▸ Goal of the exercise:
In the records between the lines holding "Where should I click to: Select" and "[x=801, y=430]", inclusive, change "icon" to "button" and write those lines out again with nothing else altered.

(Records from a pointing dataset)
>> BEGIN
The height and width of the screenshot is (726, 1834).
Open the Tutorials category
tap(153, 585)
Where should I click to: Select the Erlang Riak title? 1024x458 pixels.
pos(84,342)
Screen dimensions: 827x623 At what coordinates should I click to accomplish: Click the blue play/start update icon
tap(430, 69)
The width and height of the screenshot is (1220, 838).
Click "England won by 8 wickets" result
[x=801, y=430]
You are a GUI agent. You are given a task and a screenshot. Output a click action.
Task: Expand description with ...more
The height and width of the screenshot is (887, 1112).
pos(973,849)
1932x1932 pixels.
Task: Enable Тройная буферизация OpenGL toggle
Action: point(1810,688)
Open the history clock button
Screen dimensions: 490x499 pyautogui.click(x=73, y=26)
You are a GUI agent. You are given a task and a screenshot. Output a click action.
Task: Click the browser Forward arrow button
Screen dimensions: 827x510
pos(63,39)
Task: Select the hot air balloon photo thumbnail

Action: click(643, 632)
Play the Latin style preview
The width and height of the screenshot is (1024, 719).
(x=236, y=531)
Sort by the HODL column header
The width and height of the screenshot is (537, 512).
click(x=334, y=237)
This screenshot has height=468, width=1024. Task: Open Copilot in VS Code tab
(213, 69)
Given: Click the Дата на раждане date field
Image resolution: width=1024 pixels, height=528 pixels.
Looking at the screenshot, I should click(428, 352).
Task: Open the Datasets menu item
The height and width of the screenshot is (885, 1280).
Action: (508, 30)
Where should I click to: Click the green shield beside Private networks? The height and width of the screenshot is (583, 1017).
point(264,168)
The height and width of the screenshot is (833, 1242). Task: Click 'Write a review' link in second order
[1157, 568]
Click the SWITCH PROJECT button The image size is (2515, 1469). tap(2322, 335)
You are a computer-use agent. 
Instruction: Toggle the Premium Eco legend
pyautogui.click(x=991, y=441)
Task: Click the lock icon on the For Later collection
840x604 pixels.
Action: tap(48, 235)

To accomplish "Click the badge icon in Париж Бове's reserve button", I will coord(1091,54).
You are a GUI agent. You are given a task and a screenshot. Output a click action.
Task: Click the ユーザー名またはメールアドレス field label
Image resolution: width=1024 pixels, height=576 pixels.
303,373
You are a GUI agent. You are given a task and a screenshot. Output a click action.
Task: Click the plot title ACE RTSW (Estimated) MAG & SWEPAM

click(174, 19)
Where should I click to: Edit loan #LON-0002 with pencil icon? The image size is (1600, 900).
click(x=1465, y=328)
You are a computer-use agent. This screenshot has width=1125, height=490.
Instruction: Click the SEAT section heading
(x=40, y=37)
>> END
▸ Exercise output:
Where should I click to: Select the Erlang Riak title? 1024x458 pixels.
pos(84,342)
Screen dimensions: 827x623 At what coordinates should I click to accomplish: Click the blue play/start update button
tap(430, 69)
The width and height of the screenshot is (1220, 838).
Click "England won by 8 wickets" result
[x=801, y=430]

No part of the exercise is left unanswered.